Qu’est-ce qu’il s’est passé, vingt-cinq ans exactement depuis Kids, pour qu’Euphoria le distance et le fasse vieillir?

Rien, ou si peu : une planète en état d’agonie que nous leur laissons en guise d’héritage, une toujours plus grande faillite politique, et surtout, un dispositif censé refléter la vie et accroître la communication : Internet. Qui, entre 1995 et aujourd’hui, a tout repensé, tout dissout, tout redéfini. A imposé sur eux (comme sur nous) une surveillance totale, dont ils se croient maîtres s’ils l’érigent en spectacle.

Regardez la perversité et l’ironie avec laquelle la série épuise une à une les grandes dates qui forgeaient autrefois les rituels du passage vers l’âge adulte : le premier bal, le premier baiser, la première séparation, la première trahison, le premier grand amour, toute cette mythologie de la première fois, qui n’est plus effective. Avant même que chaque première n’arrive comme évènement, ces gosses l’ont déjà essayée sur Internet. Quand le monde des adultes organise pour eux une fête de passage, il leur faut se déguiser en enfants innocents (qu’ils ne sont plus) ou en méchants de fiction pour donner le change. Eux qui ont déjà été contactés depuis trop d’années par des adultes prédateurs, eux qui savent proposer à ce même connard d’adulte une heure dans un motel pour une rencontre tarifée ou une séance domina.

Cet automne, pour le casting d’un film en cours, on demandait à une trentaine d’adolescents du sud de l’Espagne leur rêve le plus cher.
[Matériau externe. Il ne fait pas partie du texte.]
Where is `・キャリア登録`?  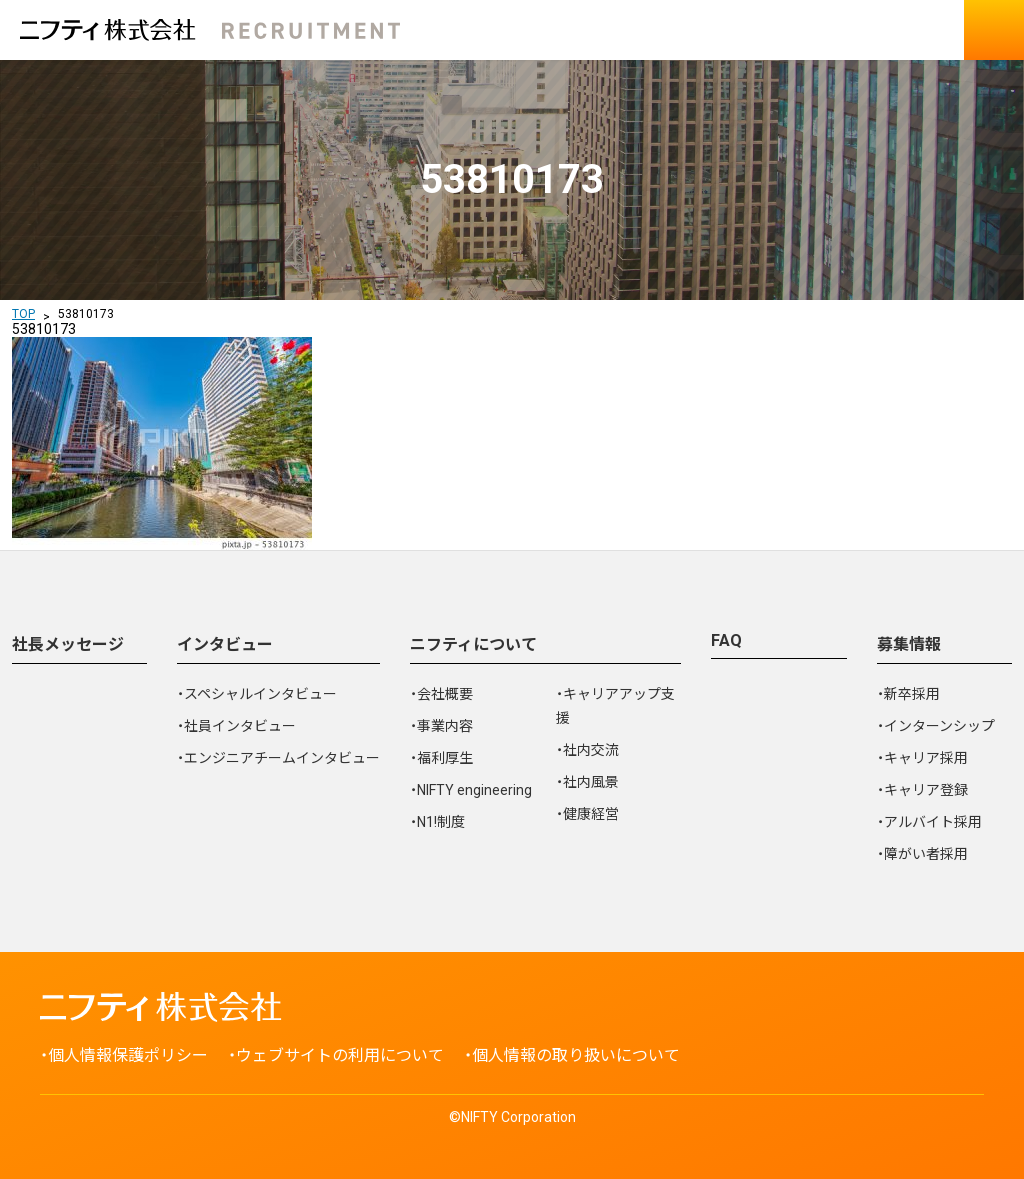 ・キャリア登録 is located at coordinates (922, 790).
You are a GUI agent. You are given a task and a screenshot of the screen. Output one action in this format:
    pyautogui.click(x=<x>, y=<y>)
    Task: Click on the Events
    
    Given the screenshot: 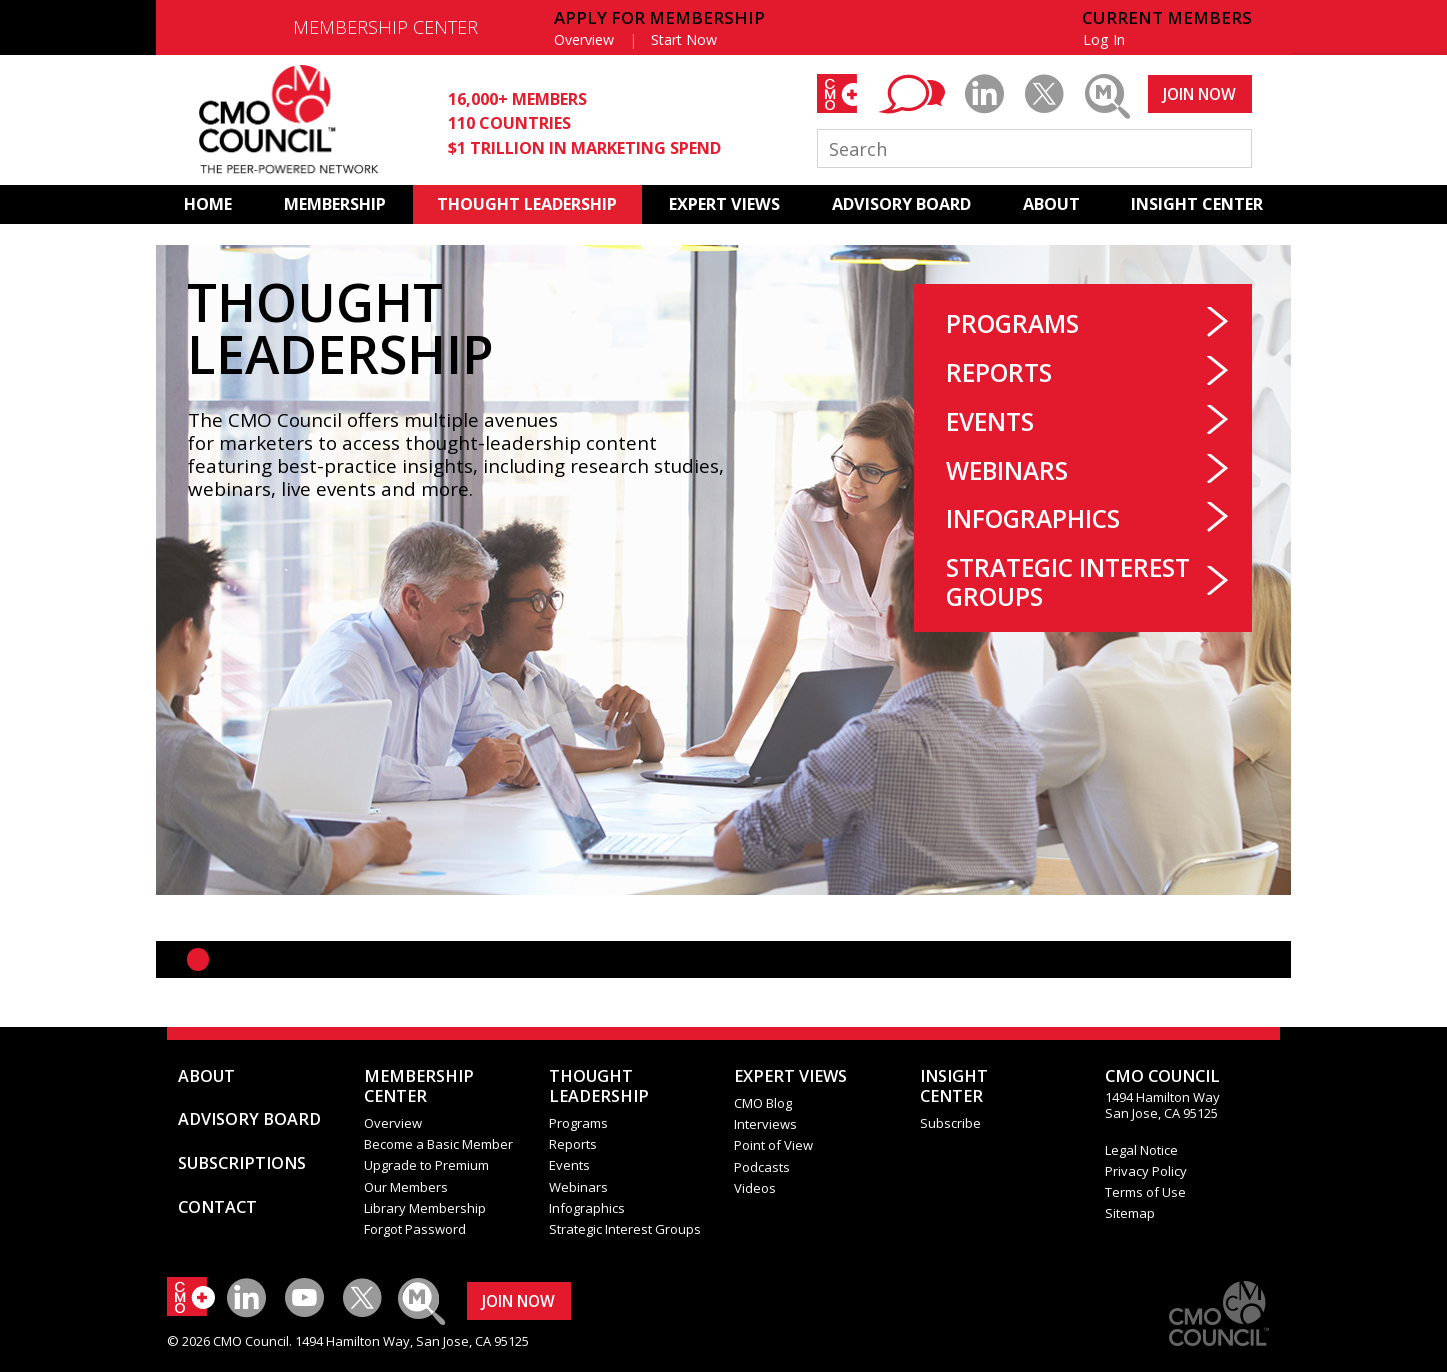 What is the action you would take?
    pyautogui.click(x=990, y=421)
    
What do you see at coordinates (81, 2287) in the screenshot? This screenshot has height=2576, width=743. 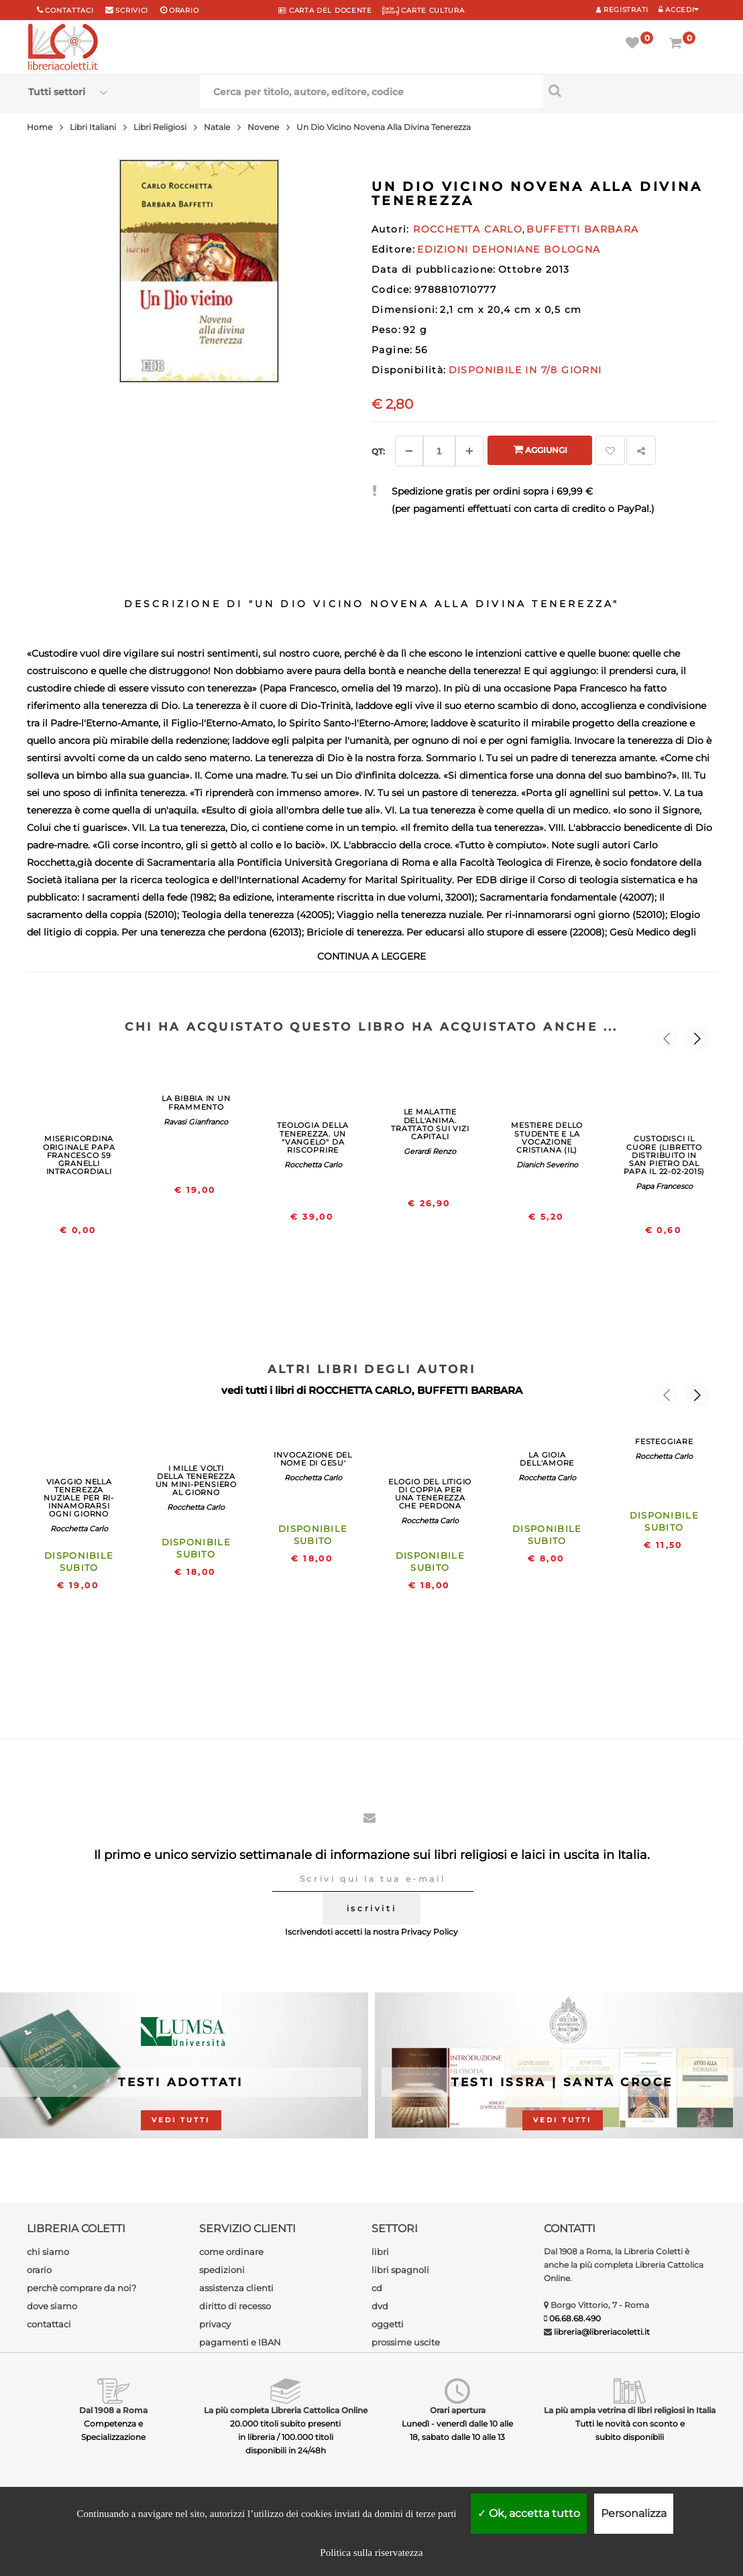 I see `perchè comprare da noi?` at bounding box center [81, 2287].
Une réponse revenait en permanence : « Me réveiller dans un monde sans Internet. »

Ce sont ces mêmes filles et garçons qui nous ont conseillé de regarder Euphoria. Ils disaient s’y retrouver. Peut-être parce que les ados qui survivent là sous nos yeux s’y font confiance. Ils savent très bien ce qu’ils font. Ils ont seize ans et ils ont déconstruit la psychiatrie et la médecine. Ils se sont décolonisés de la famille, du genre. Ils n’ont plus peur de rien, sinon de l’amour.

La première saison d’Euphoria est diffusée par OCS (en France).